Giveaways

Email entries to giveaways@ieu.asn.au with the giveaway you are entering in the subject line and your name, membership number and address in the body of the email. All entries to be received by 27 November 2017.

The Strength Switch

Author: Dr Lea Waters

Publisher: Ebury Press

One copy to give away

This book shows us the extraordinary results of focusing on our children’s strengths rather than always trying to correct their weaknesses. Most parents struggle with this shift because they suffer from a negativity bias, thanks to evolutionary development, giving them ‘strengths blindness’. By showing us how to throw the ‘strengths switch’, Lea Waters demonstrates how we can not only help our children build resilience, optimism, and achievement but we can also help inoculate them against today’s pandemic of depression and anxiety.

Unfolding Journeys:

Secrets of the Nile

Author: Stewart Ross

Illustrator: Vanina Starkoff

Publisher: Lonely Planet Kids

Three copies to give away

Unfold the adventure of a lifetime as you sail up the longest river in the world. This sensational fold out frieze and can be removed and displayed. Jump aboard and get ready for an unforgettable journey along the River Nile.

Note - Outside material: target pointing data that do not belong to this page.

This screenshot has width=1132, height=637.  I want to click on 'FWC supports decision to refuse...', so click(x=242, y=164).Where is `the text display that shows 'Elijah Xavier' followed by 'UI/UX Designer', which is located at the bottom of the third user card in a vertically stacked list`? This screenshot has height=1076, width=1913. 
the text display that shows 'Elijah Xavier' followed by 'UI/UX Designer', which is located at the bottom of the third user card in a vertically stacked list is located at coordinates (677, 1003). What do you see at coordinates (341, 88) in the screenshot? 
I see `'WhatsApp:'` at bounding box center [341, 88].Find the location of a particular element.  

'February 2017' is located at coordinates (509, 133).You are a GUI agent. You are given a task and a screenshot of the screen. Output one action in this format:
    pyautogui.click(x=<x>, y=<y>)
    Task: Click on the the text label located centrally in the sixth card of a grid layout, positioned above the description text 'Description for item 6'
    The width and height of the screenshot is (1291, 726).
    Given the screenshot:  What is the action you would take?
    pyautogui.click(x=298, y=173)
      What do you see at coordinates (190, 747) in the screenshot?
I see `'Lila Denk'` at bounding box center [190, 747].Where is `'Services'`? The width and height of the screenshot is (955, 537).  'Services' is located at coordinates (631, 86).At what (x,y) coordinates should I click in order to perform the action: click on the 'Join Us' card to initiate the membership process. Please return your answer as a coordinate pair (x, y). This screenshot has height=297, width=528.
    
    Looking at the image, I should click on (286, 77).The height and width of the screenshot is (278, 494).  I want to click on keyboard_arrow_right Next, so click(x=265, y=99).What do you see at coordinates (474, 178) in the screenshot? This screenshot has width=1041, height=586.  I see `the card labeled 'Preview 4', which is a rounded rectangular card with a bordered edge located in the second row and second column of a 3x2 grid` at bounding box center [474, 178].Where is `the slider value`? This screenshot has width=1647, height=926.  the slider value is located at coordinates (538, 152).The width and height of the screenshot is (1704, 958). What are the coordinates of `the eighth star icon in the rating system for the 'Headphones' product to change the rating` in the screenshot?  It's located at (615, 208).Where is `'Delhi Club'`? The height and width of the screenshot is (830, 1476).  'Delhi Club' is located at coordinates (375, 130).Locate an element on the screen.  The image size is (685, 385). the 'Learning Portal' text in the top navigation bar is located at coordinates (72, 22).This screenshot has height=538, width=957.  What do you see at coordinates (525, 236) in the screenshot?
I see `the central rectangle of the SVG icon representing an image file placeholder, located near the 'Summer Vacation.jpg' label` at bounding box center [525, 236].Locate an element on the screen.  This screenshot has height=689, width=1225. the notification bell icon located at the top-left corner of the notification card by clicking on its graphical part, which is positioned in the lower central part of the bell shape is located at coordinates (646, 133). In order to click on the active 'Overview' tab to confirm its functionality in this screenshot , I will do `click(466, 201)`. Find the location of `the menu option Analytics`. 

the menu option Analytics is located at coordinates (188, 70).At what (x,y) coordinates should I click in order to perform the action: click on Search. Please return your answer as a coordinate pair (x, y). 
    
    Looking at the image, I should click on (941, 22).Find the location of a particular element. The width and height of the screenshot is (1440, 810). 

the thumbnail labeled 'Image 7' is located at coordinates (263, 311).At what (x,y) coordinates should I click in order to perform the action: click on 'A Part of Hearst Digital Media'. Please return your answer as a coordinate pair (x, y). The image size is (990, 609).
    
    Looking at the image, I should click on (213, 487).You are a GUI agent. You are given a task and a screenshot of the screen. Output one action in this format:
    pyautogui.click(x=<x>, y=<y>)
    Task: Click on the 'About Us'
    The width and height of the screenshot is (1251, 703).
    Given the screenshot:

From the golden beaches of the Mediterranean, travel upstream to explore the cultural, historical and natural wonders of ancient and modern Egypt.

Saffron and Silk:

An Australian in India

Author: Dr Anne Benjamin

Publisher: David Lovell Publishing

One copy (with author dedication) to give away

Saffron and Silk opens with a wedding between two unlikely lovers: a handsome 30 something Indian born development worker and a Catholic academic from Sydney. Out of character with her background and normal demeanour, the bride has left the predictability of her life in Australia to marry and live in the South Indian city of Chennai. Throughout Saffron and Silk, readers enter into the bride’s new family and their Kerala origins and into some of the rich culture of Tamil legends and history. She shares her struggles and frustrations as a ‘foreign wife’ and her insights into both the domestic minutiae of everyday life and the macro challenges of poverty.